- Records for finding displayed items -
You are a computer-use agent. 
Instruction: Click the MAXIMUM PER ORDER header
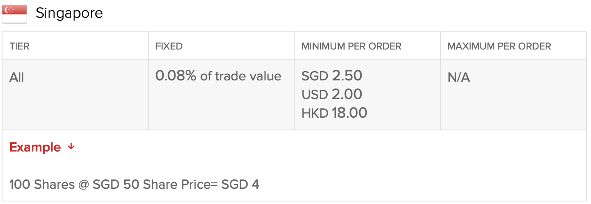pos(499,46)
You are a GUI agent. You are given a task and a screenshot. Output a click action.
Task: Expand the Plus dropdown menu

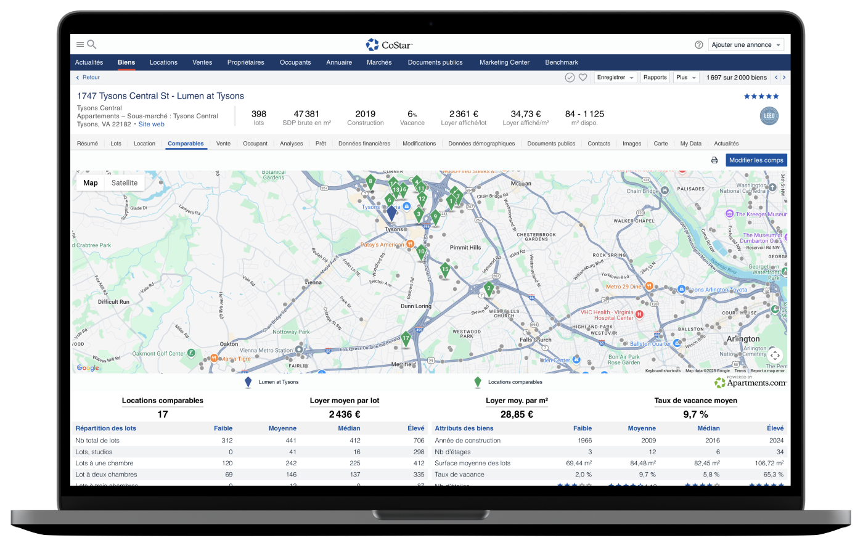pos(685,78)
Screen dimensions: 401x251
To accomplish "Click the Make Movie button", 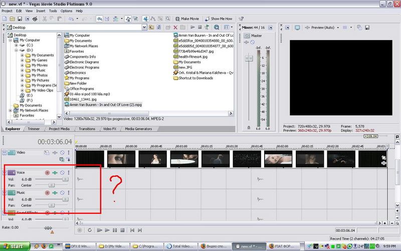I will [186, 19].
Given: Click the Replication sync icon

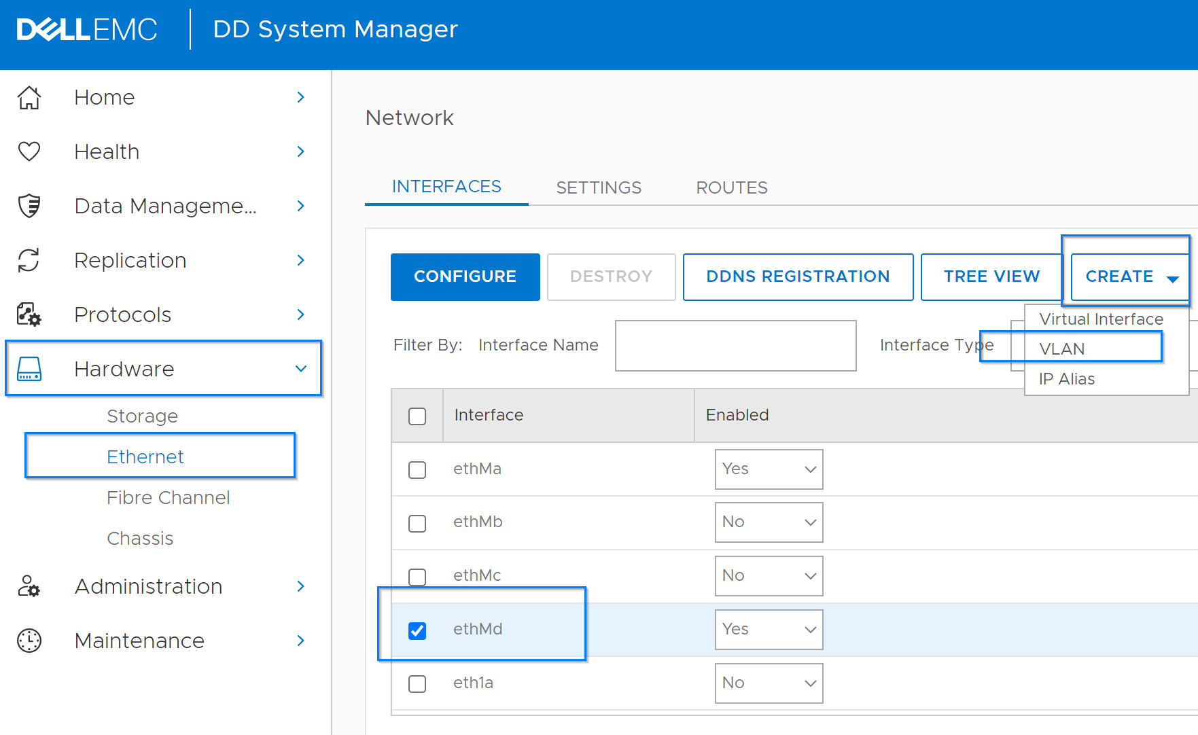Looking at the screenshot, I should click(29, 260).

- Task instructions -
State how many lines in the records above contain the string "agent", matching case exactly. Reply with the number only.

- Output for this task -
2